Sources for Alexander the Great

 


The real problem when it comes to writing about Alexander is that none of these contemporary books has survived to the present day. All these books were lost when the Roman Empire collapsed. Instead we have to rely on the works of men who lived later, but who quoted from the contemporary sources or relied on them.

 

 

Of these later sources the most important are Arrian, Plutarch and Diodorus. Arrian was an admirer of Alexander who drew mostly on the books by Ptolemy and Aristobulous. He also had other sources, some of which were probably official government records. Arrian’s Life of Alexander is long and detailed. Arrian was a Greek who rose to be governor of Cappadocia in the Roman Empire. He wrote his book about the year ad110.

 

 

Plutarch was another admirer of Alexander.
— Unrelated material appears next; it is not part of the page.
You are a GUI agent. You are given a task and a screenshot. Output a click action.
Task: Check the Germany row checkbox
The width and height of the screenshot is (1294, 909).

He wrote a shorter biography, but he put more effort into looking behind events to assess character and intentions. He based the outline of events on the work of Ptolemy, but also quoted from a host of other sources that are now lost. Many of the human interest anecdotes known about Alexander come from Plutarch’s work.

 

 

Writing about the year 50bc, Diodorus Siculus is the oldest surviving source on Alexander. Diodorus actually wrote a 40 volume History of the World, of which the exploits of Alexander form only a part of one volume. Diodorus preserves much of the work of Cleitarchus, and so is the main source for any stories that do not portray Alexander in a favourable light.

 

 

All these sources share a common problem when read today. They assume that their readers will know things that, today, we don’t. They did not need to set down detail on the weapons of the time, for their readers would have seen them for themselves. They did not need to explain how troops formed up for battle, as their readers would already have known.

 

 

Imagine a modern writer producing an account of the invasion of Iraq by the USA and its allies. He would not need to explain what a tank was, nor an aircraft. He would not need to explain that Saddam Hussein ruled Iraq, nor that George W. Bush was President of the USA. All this he could assume his readers would already know. He could just get on with telling the story of what happened. But for a reader in the 40th century, unfamiliar with the situation, all this and much more would need to be explained for events to make sense.

 

 

For details of how battles were fought we need to look elsewhere than the biographies of Alexander. There are two main sources for Macedonian warfare. The first is Polybius, a Greek writer born in 204bc who later moved to Rome and wrote a “History of Rome”. Polybius also wrote a detailed work on military history, but this has not survived. Other writers quoted extensively from Polybius, and some of these books have survived. By picking and choosing excerpts from a dozen later books it is possible to reconstruct much of what Polybius had to say.

 

 

The second main source for military matters is Asclepiodotus, who was writing about a century after Polybius. His works have survived and include some very detailed information on weapons and tactics. Unfortunately for us, Asclepiodotus is writing about how the Macedonian system worked some 200 years after Alexander’s time. By that time terminology and practice had both changed and it is not always easy to decide which bits of what Asclepiodotus tells us are relevant to Alexander’s time.